[TASK STATEMENT]: Copy the entries word for word, from the line containing "Given: Select the Brazil flag beside warta" through the end of the entries, and leave out the pictures.

[DATA TO USE]:
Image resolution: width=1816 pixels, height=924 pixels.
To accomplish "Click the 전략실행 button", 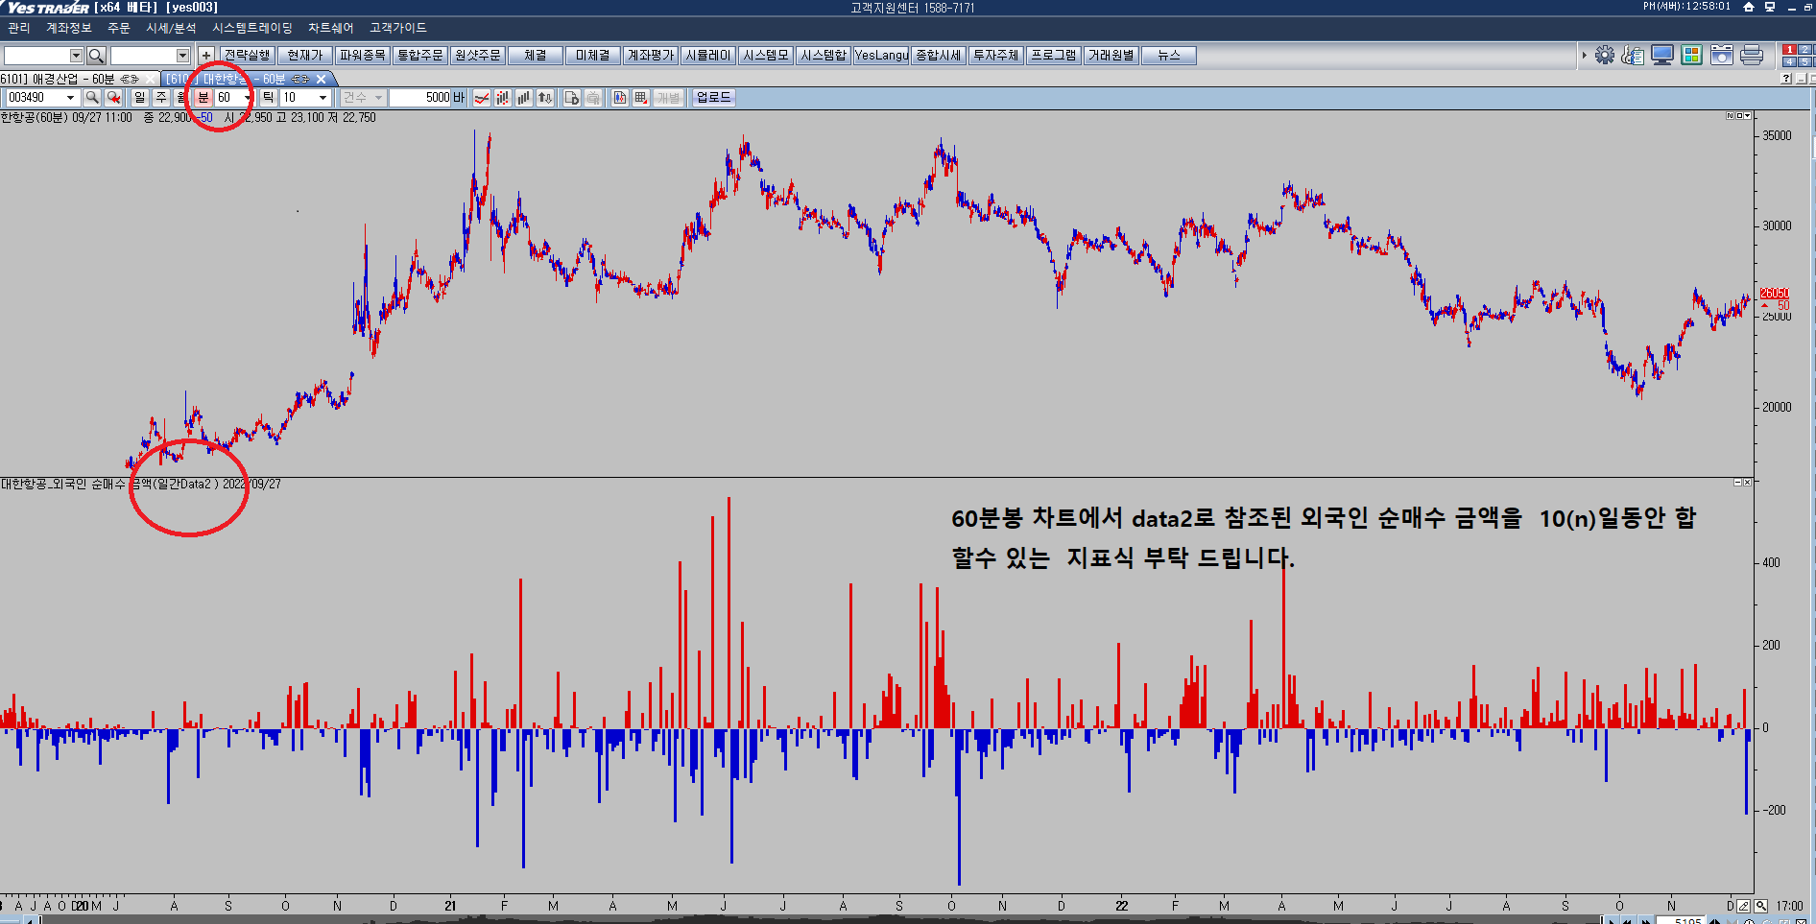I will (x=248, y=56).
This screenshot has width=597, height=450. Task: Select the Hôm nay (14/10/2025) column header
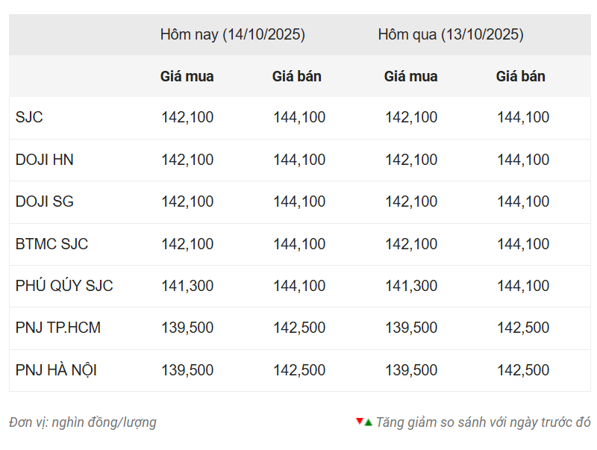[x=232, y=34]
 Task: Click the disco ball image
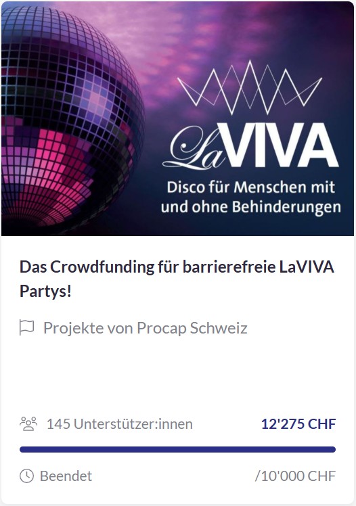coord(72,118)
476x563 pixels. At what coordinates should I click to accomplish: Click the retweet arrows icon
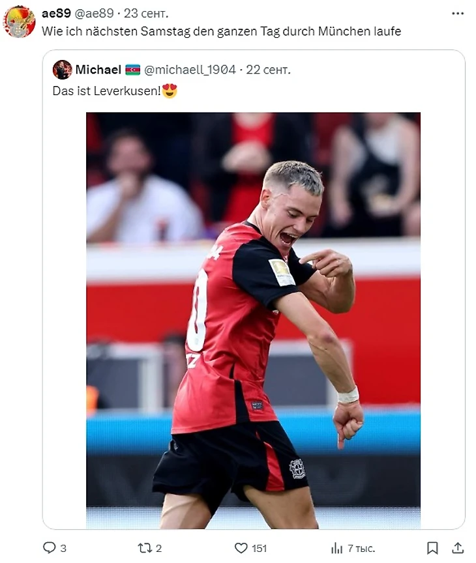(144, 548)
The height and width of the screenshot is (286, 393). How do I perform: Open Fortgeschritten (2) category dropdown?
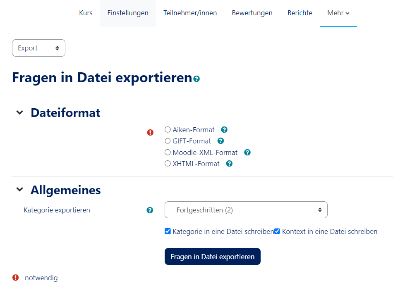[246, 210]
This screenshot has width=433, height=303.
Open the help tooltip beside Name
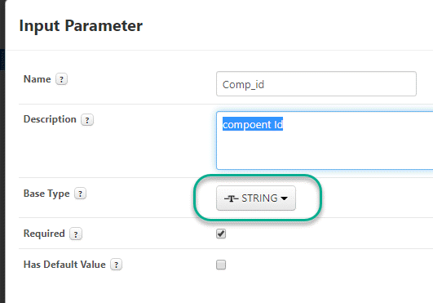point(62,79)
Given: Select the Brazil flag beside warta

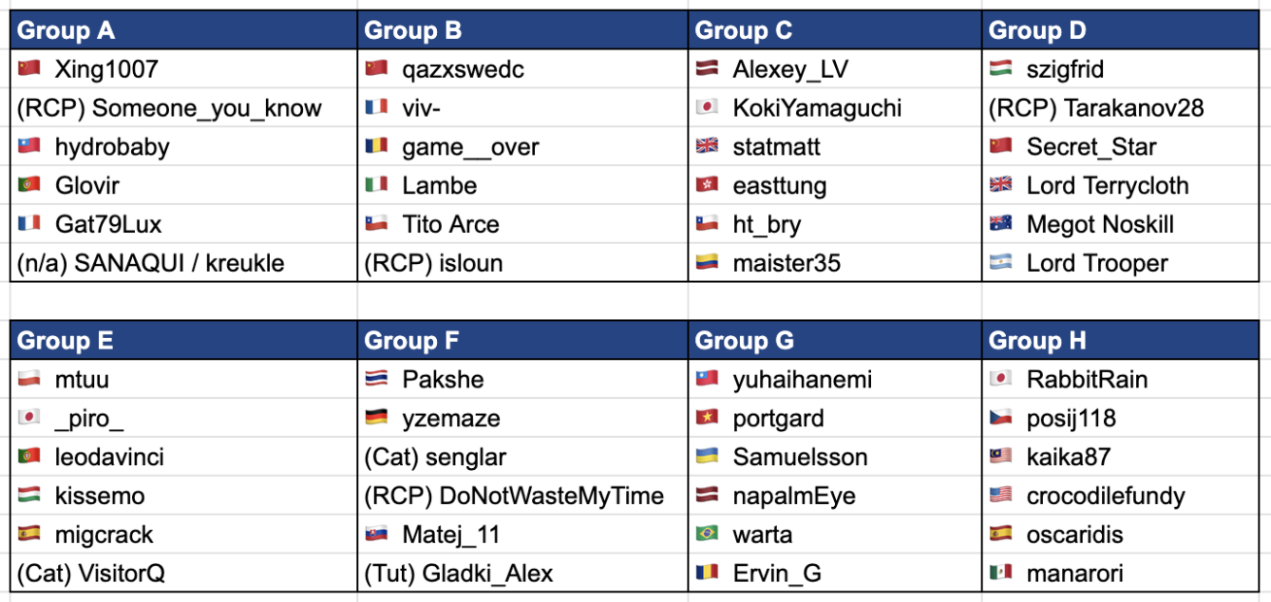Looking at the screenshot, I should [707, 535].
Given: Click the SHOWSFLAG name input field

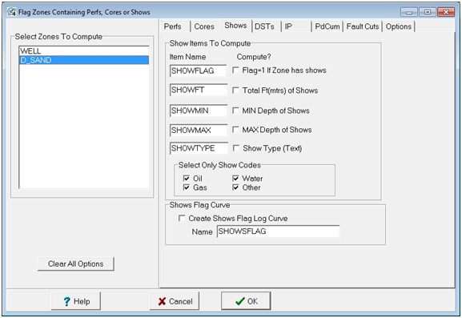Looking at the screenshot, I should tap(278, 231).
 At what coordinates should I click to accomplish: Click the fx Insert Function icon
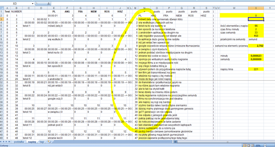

[EXERCISE RESPONSE]:
Given: Select the Brazil flag beside warta

Looking at the screenshot, I should [707, 535].
Given: Click the SHOWSFLAG name input field

Looking at the screenshot, I should tap(278, 231).
 At what coordinates should I click to accomplish: Click the fx Insert Function icon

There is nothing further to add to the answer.